"""

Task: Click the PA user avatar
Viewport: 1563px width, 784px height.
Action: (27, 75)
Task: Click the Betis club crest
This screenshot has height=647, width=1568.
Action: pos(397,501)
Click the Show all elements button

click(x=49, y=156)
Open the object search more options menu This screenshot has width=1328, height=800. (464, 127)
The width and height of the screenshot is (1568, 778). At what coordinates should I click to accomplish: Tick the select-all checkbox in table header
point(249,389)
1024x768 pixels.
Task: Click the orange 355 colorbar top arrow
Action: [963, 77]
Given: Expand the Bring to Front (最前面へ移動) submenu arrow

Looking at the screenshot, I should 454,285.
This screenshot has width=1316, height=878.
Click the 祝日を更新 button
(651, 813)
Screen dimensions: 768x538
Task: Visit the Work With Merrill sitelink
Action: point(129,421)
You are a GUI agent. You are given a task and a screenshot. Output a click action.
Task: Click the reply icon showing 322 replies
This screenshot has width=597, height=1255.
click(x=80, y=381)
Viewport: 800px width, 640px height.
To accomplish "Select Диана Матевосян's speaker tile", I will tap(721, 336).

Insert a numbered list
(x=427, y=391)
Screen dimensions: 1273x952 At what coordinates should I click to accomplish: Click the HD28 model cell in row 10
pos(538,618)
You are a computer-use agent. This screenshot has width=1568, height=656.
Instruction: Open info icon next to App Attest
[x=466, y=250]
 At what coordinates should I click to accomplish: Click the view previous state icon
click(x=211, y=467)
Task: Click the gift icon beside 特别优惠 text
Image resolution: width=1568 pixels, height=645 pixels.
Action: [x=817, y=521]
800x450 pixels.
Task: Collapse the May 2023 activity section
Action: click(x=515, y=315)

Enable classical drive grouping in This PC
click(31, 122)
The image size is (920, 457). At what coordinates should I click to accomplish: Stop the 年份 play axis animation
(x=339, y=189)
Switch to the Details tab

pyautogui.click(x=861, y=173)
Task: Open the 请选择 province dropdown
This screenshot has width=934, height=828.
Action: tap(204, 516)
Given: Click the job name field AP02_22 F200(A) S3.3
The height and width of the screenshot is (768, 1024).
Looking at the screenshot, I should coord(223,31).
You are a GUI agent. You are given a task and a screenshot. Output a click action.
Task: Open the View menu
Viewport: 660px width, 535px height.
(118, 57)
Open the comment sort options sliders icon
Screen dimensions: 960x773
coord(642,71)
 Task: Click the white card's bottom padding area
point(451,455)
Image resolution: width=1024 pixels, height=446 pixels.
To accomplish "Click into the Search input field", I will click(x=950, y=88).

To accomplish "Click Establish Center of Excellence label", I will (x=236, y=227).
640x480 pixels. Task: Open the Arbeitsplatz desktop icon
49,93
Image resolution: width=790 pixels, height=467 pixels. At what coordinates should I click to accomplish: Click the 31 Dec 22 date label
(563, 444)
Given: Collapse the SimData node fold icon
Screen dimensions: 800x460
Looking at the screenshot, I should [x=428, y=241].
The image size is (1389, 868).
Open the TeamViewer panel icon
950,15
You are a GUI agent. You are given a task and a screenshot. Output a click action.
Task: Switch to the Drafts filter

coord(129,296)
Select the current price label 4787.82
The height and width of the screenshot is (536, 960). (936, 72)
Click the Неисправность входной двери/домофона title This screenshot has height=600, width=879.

"""

§ **Task description**:
Repeat back all entries verbatim.

§ **Task result**:
Task: Click the PA user avatar
Viewport: 1563px width, 784px height.
Action: (27, 75)
Task: Click the Betis club crest
This screenshot has height=647, width=1568.
Action: pos(397,501)
Click the Show all elements button

click(x=49, y=156)
Open the object search more options menu This screenshot has width=1328, height=800. (464, 127)
The width and height of the screenshot is (1568, 778). At what coordinates should I click to accomplish: Tick the select-all checkbox in table header
point(249,389)
1024x768 pixels.
Task: Click the orange 355 colorbar top arrow
Action: [963, 77]
Given: Expand the Bring to Front (最前面へ移動) submenu arrow

Looking at the screenshot, I should 454,285.
This screenshot has width=1316, height=878.
Click the 祝日を更新 button
(651, 813)
Screen dimensions: 768x538
Task: Visit the Work With Merrill sitelink
Action: point(129,421)
You are a GUI agent. You are given a task and a screenshot. Output a click action.
Task: Click the reply icon showing 322 replies
This screenshot has width=597, height=1255.
click(x=80, y=381)
Viewport: 800px width, 640px height.
To accomplish "Select Диана Матевосян's speaker tile", I will tap(721, 336).

Insert a numbered list
(x=427, y=391)
Screen dimensions: 1273x952 At what coordinates should I click to accomplish: Click the HD28 model cell in row 10
pos(538,618)
You are a computer-use agent. This screenshot has width=1568, height=656.
Instruction: Open info icon next to App Attest
[x=466, y=250]
 At what coordinates should I click to accomplish: Click the view previous state icon
click(x=211, y=467)
Task: Click the gift icon beside 特别优惠 text
Image resolution: width=1568 pixels, height=645 pixels.
Action: [x=817, y=521]
800x450 pixels.
Task: Collapse the May 2023 activity section
Action: click(x=515, y=315)

Enable classical drive grouping in This PC
click(31, 122)
The image size is (920, 457). At what coordinates should I click to accomplish: Stop the 年份 play axis animation
(x=339, y=189)
Switch to the Details tab

pyautogui.click(x=861, y=173)
Task: Open the 请选择 province dropdown
This screenshot has width=934, height=828.
Action: tap(204, 516)
Given: Click the job name field AP02_22 F200(A) S3.3
The height and width of the screenshot is (768, 1024).
Looking at the screenshot, I should coord(223,31).
You are a GUI agent. You are given a task and a screenshot. Output a click action.
Task: Open the View menu
Viewport: 660px width, 535px height.
(118, 57)
Open the comment sort options sliders icon
Screen dimensions: 960x773
coord(642,71)
 Task: Click the white card's bottom padding area
point(451,455)
Image resolution: width=1024 pixels, height=446 pixels.
To accomplish "Click into the Search input field", I will click(x=950, y=88).

To accomplish "Click Establish Center of Excellence label", I will (x=236, y=227).
640x480 pixels. Task: Open the Arbeitsplatz desktop icon
49,93
Image resolution: width=790 pixels, height=467 pixels. At what coordinates should I click to accomplish: Click the 31 Dec 22 date label
(563, 444)
Given: Collapse the SimData node fold icon
Screen dimensions: 800x460
Looking at the screenshot, I should [x=428, y=241].
The image size is (1389, 868).
Open the TeamViewer panel icon
950,15
You are a GUI agent. You are given a task and a screenshot. Output a click action.
Task: Switch to the Drafts filter

coord(129,296)
Select the current price label 4787.82
The height and width of the screenshot is (536, 960). (936, 72)
Click the Неисправность входной двери/домофона title This screenshot has height=600, width=879.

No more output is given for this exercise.